The article contains no proof of theorem 3.1 and finding counterexamples seems t...

NaiveBayesian · on July 24, 2024

I believe that counterexample only works in the limit where the sample size goes to infinity. Every finite sample will have μ≠0 almost surely.(Of course μ will still tend to be very close to 0 for large samples, but still slightly off)

So this means the sequence of μₙ will perform a kind of random walk that can stray arbitrarily far from 0 and is almost sure to eventually do so.

bjourne · on July 24, 2024

Fair point about the mean, but I don't see how the random walk causes the standard deviation to shrink towards zero.

lostmsu · on July 24, 2024

I agree. The authors generate a dataset of a similar size as the original and then train on that continuously (e.g. for multiple epochs). That's not what you need to do in order to get new model trained on the knowledge of the teacher. You need to ask the teacher to generate new samples every time, otherwise your generated dataset is not very representative of the totality of knowledge of the teacher. Generating samples every time would (in infinite limit) solve the collapse problem.

NaiveBayesian · on July 24, 2024

Agreed, that's what I struggle to see as well. It's not really clear why the variance couldn't stay the same or go to infinity instead. Perhaps it does follow from some property of the underlying Gamma/Wishart distributions.

mcguire · on July 24, 2024

Does the Supplementary Information (starting on p. 4, for example) help?

https://static-content.springer.com/esm/art%3A10.1038%2Fs415...

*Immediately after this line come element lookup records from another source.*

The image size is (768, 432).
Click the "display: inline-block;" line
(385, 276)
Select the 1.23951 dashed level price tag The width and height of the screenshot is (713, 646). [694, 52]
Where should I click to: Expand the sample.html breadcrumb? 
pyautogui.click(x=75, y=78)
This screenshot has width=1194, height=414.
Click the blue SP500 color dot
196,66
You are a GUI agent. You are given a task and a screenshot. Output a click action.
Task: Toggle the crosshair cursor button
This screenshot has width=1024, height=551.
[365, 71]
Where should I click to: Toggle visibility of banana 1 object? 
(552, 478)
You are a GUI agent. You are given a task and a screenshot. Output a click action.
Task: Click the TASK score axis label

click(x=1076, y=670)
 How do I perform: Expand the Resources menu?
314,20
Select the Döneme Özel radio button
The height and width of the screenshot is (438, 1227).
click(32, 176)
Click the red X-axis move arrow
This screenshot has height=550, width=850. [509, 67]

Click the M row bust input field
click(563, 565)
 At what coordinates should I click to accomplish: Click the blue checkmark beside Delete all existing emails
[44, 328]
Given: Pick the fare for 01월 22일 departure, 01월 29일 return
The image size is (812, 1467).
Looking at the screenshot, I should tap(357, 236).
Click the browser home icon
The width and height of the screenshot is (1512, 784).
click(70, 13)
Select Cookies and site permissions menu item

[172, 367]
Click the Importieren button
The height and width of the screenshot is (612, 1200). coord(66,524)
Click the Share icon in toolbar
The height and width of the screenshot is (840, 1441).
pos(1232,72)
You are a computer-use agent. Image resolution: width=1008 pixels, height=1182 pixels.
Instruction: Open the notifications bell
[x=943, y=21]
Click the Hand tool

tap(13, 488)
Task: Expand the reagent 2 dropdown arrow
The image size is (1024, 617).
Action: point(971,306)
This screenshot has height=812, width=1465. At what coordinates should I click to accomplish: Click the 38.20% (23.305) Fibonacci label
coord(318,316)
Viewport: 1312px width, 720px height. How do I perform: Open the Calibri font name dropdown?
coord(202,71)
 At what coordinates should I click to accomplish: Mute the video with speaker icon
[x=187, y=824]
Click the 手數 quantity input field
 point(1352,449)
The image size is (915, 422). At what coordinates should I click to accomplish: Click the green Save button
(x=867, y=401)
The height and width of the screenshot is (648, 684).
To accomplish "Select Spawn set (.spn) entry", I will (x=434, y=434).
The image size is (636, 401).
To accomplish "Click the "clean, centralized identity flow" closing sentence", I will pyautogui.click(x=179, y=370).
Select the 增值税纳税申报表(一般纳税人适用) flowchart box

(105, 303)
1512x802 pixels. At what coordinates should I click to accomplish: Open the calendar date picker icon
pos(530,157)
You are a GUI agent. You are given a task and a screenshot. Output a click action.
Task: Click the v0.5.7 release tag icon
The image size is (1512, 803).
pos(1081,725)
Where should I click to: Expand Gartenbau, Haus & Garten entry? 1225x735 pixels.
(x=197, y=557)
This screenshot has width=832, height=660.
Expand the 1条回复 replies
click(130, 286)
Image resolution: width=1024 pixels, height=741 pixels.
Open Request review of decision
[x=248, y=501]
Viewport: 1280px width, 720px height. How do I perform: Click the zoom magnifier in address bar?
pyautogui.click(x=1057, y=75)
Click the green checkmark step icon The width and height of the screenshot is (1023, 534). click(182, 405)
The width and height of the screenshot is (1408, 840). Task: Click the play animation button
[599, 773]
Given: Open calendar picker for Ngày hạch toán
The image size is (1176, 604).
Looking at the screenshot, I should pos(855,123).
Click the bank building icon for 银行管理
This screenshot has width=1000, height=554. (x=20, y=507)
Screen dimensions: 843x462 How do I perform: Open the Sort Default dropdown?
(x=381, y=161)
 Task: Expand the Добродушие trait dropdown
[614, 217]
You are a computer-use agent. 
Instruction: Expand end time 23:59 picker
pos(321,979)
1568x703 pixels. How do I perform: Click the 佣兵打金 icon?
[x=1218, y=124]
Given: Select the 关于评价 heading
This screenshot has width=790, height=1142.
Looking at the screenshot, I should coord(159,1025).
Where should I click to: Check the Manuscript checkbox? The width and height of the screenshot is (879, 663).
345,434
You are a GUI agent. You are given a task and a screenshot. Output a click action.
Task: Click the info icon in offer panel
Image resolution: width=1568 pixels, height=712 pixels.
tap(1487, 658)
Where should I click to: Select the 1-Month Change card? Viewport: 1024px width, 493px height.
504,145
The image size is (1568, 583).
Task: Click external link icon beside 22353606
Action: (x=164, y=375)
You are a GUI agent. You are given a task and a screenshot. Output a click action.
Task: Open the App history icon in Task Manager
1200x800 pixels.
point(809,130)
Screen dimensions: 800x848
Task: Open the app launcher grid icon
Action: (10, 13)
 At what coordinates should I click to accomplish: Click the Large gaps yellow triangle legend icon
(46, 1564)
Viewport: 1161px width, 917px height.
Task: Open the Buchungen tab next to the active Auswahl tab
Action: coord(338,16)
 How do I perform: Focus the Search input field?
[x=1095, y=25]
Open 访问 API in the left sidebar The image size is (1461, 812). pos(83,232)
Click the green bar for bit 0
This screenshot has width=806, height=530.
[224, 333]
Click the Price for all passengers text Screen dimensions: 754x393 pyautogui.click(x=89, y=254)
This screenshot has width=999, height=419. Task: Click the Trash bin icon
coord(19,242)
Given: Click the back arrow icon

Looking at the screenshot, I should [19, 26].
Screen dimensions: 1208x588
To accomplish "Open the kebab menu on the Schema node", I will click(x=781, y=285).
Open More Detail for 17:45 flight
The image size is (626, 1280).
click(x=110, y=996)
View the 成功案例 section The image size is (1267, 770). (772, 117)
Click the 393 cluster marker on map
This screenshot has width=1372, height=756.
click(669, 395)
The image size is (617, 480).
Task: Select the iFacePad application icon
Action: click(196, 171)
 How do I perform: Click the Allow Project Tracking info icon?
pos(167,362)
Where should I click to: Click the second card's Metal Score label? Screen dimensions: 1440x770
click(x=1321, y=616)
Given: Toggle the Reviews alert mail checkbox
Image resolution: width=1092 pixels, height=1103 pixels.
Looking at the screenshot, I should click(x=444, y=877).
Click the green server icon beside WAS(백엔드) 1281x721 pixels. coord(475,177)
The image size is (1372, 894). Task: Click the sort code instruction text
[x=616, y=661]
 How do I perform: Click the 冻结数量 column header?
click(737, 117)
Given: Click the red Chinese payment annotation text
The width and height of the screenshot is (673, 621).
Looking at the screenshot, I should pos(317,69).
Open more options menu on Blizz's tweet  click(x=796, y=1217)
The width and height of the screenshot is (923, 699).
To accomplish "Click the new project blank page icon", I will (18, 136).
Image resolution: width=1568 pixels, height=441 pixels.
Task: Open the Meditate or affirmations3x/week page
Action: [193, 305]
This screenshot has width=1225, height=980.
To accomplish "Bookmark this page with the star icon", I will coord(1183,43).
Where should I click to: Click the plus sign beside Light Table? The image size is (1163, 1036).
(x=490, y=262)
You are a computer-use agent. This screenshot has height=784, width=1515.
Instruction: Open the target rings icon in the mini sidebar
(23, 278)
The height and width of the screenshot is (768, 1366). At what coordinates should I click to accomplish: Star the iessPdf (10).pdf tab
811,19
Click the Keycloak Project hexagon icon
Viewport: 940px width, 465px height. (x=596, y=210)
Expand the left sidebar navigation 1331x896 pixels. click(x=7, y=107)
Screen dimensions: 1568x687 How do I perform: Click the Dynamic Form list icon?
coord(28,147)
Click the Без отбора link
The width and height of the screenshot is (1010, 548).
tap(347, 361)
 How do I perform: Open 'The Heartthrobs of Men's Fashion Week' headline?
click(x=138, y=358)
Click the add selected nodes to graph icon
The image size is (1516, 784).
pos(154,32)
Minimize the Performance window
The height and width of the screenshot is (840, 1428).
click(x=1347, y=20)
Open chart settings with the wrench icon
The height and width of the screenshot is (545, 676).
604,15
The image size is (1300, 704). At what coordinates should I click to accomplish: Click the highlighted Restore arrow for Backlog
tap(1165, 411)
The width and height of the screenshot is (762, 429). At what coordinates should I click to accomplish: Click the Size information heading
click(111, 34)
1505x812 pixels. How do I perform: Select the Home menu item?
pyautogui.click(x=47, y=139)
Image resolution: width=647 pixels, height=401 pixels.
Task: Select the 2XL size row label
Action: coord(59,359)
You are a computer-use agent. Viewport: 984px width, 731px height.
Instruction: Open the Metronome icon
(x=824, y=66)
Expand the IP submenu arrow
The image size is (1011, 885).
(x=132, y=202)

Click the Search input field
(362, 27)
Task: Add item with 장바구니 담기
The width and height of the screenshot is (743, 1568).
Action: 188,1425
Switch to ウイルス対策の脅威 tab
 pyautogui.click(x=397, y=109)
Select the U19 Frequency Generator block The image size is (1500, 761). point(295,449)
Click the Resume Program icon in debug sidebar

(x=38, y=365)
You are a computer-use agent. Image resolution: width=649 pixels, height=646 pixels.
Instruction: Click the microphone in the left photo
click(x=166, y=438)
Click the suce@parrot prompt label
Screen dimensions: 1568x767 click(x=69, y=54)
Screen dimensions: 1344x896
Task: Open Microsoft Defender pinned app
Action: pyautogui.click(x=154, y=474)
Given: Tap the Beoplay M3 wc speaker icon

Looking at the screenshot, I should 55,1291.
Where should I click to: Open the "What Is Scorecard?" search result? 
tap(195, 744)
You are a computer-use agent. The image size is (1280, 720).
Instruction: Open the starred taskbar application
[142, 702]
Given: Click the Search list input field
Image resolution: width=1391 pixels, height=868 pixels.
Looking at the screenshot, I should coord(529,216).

In your counterexample, can you quantify "as long as the samples are large enough"? How many samples do you need to keep the s.d. from shrinking?

bjourne · on July 24, 2024

Maybe. "Overall, this only shows us how far on average we go from the original distribution, but the process can only ’terminate’ if the estimated variance at a certain generation becomes small enough, i.e. we effectively turn into a delta function." Iiuc, variance is modeled as a random walk that will sooner or later reach on zero. I'm not sure I buy that because the variance "walks" orders of magnitudes slower than the mean and is much more robust for large sample sizes.